*** Provided material ***

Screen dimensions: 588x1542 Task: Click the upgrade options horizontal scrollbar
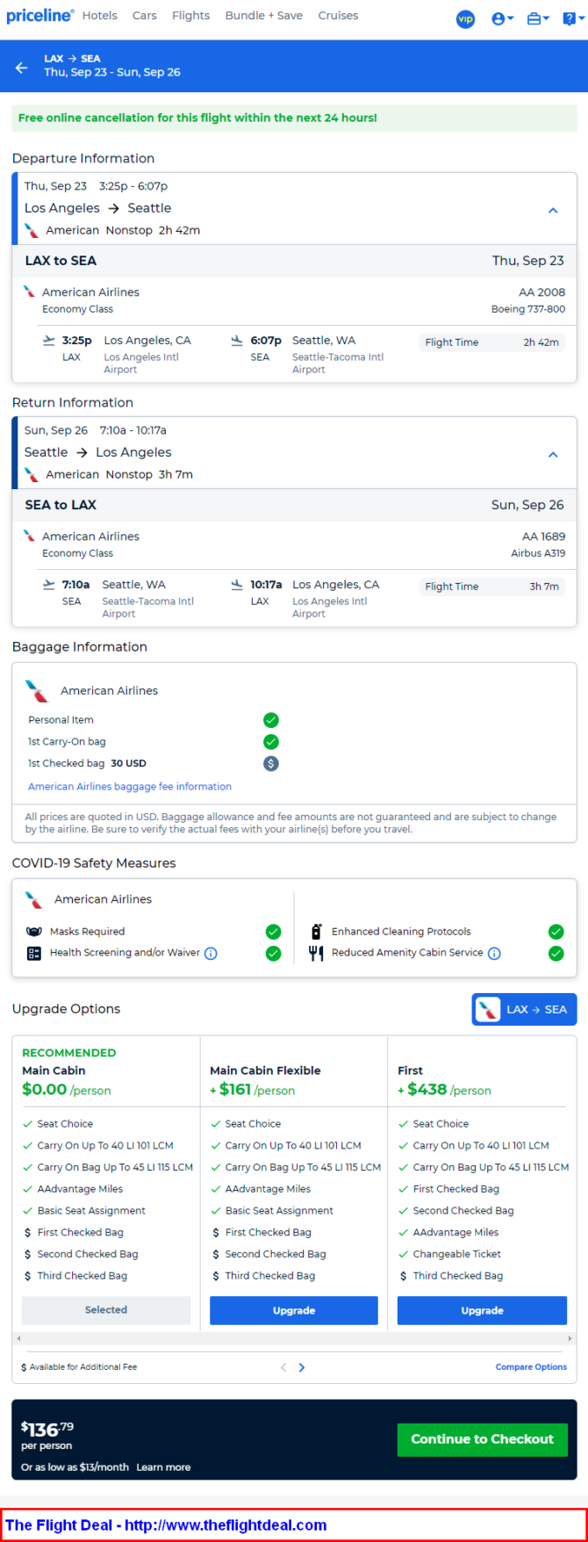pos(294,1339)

***
*** Provided material ***

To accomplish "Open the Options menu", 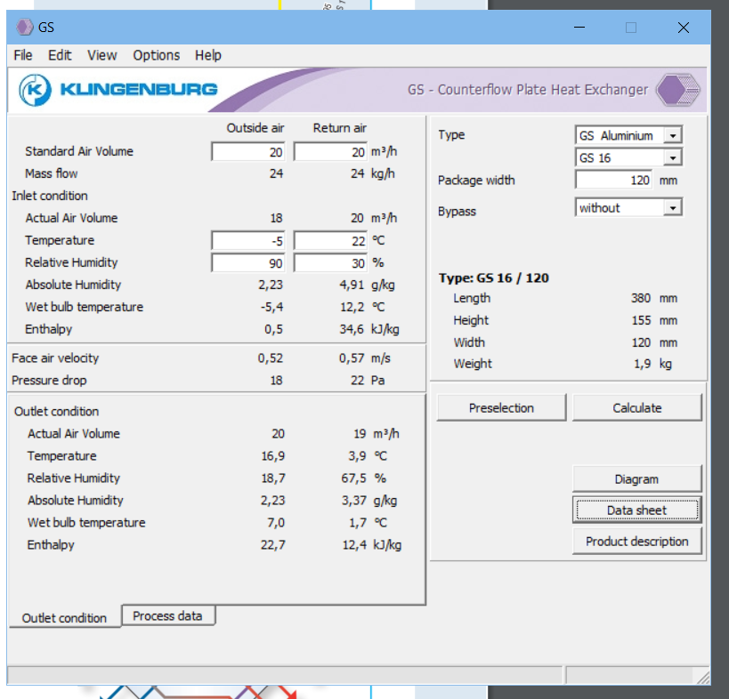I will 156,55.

***
*** Provided material ***

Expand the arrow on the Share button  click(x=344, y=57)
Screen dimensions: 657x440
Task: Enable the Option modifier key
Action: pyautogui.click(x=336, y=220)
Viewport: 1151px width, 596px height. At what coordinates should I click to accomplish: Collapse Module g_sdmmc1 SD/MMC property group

***

# What is required
All lines above from the one with "Expand the arrow" to the one with "Viewport: 1151px width, 596px", inclusive, should be copied exactly, and no other lines.

# Result of this exercise
Expand the arrow on the Share button  click(x=344, y=57)
Screen dimensions: 657x440
Task: Enable the Option modifier key
Action: pyautogui.click(x=336, y=220)
Viewport: 1151px width, 596px height. At what coordinates should I click to accomplish: Collapse Module g_sdmmc1 SD/MMC property group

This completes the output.